How do you know?

Im still confused on how to tell what products a car would need. In my case a 99 Accord, grey in color, no metallic or anything. I washed it, clayed and used Meg NXT 2.0 and I liked tghe look. It had a nice shine almost a wet look. Id like a lil deeper shine to it.

My other car is a 94 Lincoln Mark VIII Pearl White. I want to get this car where you could really see the pearl. Would clay, DWG and 845 get me the look I am after?

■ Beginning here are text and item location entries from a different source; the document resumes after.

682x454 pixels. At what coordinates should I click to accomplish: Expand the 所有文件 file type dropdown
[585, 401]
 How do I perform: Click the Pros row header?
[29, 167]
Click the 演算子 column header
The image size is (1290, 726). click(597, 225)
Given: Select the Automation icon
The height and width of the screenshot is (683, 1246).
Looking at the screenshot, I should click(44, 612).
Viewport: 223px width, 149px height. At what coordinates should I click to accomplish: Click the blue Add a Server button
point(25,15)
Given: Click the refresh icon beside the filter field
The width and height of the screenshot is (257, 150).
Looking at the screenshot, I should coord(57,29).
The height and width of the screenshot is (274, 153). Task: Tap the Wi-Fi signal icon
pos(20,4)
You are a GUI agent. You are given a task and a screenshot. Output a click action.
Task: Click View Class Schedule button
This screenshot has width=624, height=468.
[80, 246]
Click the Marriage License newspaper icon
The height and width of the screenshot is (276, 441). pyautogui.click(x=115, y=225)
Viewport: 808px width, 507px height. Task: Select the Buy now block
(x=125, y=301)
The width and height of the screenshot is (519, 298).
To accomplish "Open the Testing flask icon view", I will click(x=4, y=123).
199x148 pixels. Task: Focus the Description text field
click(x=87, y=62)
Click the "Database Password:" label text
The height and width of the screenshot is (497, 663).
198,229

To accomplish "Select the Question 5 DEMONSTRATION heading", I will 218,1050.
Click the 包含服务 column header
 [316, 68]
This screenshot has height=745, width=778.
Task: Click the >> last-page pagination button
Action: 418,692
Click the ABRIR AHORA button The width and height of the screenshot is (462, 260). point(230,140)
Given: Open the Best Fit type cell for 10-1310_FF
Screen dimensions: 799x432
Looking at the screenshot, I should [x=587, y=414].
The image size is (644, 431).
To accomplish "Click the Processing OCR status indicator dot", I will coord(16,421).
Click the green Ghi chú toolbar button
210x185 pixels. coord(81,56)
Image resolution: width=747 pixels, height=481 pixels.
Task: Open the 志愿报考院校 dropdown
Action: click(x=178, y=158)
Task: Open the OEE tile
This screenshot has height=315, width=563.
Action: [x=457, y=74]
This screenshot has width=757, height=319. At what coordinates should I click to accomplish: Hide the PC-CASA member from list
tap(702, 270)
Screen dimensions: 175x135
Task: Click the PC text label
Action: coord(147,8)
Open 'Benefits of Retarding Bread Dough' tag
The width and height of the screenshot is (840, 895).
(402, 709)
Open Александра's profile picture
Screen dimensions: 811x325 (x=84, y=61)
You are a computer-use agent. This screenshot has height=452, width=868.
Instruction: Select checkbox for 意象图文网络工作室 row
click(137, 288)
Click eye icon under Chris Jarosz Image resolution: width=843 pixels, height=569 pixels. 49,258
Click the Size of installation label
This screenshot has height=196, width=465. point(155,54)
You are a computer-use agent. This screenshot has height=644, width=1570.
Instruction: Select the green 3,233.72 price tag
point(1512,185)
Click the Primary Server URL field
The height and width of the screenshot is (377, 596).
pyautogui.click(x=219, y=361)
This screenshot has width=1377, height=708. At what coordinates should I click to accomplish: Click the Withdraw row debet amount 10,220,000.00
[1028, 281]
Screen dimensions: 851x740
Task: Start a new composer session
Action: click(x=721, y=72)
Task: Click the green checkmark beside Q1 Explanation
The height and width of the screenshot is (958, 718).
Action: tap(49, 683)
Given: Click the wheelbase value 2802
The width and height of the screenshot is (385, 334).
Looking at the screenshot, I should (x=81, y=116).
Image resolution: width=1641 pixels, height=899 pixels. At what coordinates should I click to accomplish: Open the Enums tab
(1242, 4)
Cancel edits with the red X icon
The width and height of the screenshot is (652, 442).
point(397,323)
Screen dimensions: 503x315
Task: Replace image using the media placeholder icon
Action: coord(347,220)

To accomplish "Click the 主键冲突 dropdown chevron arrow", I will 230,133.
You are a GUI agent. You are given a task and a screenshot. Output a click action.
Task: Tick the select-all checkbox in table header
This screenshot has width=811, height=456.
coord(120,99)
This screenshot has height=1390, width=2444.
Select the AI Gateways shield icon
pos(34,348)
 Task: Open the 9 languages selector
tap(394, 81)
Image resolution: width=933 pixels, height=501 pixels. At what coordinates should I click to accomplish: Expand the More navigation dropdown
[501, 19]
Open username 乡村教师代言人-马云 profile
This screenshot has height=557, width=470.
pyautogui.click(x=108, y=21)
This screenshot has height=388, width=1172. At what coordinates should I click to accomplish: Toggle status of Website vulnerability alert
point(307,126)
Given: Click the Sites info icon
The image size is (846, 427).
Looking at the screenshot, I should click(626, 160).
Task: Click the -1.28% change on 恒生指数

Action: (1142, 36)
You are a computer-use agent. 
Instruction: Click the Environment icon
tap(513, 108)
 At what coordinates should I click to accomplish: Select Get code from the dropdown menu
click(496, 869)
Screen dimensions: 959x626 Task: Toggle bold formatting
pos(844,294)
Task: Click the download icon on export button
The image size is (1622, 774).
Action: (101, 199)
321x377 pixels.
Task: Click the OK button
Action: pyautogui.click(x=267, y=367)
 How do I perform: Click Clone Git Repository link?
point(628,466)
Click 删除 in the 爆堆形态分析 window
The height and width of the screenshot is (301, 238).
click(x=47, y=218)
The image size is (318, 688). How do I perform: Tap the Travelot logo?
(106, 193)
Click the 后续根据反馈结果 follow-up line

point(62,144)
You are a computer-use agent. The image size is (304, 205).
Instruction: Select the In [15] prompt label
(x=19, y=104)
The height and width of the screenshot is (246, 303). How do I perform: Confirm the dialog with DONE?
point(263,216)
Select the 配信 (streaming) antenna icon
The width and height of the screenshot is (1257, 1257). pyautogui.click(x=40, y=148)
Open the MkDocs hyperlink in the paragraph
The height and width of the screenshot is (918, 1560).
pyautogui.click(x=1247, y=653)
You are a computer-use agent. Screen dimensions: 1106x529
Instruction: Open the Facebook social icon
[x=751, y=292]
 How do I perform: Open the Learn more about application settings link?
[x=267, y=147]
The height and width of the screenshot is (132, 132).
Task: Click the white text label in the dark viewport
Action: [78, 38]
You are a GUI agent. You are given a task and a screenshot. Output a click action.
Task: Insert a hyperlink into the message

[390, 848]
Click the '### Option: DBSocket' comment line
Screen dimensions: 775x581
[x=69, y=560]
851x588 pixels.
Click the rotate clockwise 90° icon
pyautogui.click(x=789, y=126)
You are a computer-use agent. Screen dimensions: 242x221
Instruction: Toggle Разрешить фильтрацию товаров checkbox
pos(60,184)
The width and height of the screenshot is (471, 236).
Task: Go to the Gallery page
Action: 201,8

Besides these cars in general what makes you use certain products on a black car vs a metallic black or a white, red. etc....
 
If you've got '94 and '99 cars that have never been polished...they could probably use a polishing! I'm not really sure what you're asking. Clay will certainly help, but on any car that old, unless it's been garaged and kept to Autopian standards, I don't think you're going to get that deeper shine without polishing.
 
Yeah, I agree. I'd give each a good polishing and then evaluate. Maybe a subsequent/penultimate step would add something, or maybe you could go straight the the LSP, but I can probably count on one hand (OK, maybe both hands if we include all the new cars I've seen over the years) the number of unpolished cars I've seen that couldn't have benefited from *some* degree of abrasive polishing. A '99 and a '94, I'd about bet my life they could both use it. My '01 S8 is about as close to perfect as drivers get, and I bet that *it* could benefit from some burnishing with a good finishing polish!



I don't decide on my LSP based on the color so much as on the overall paint/vehicle. Generally, I'd say that if you want "deeper/richer" you go one route whereas for "shiny/reflective" you go another.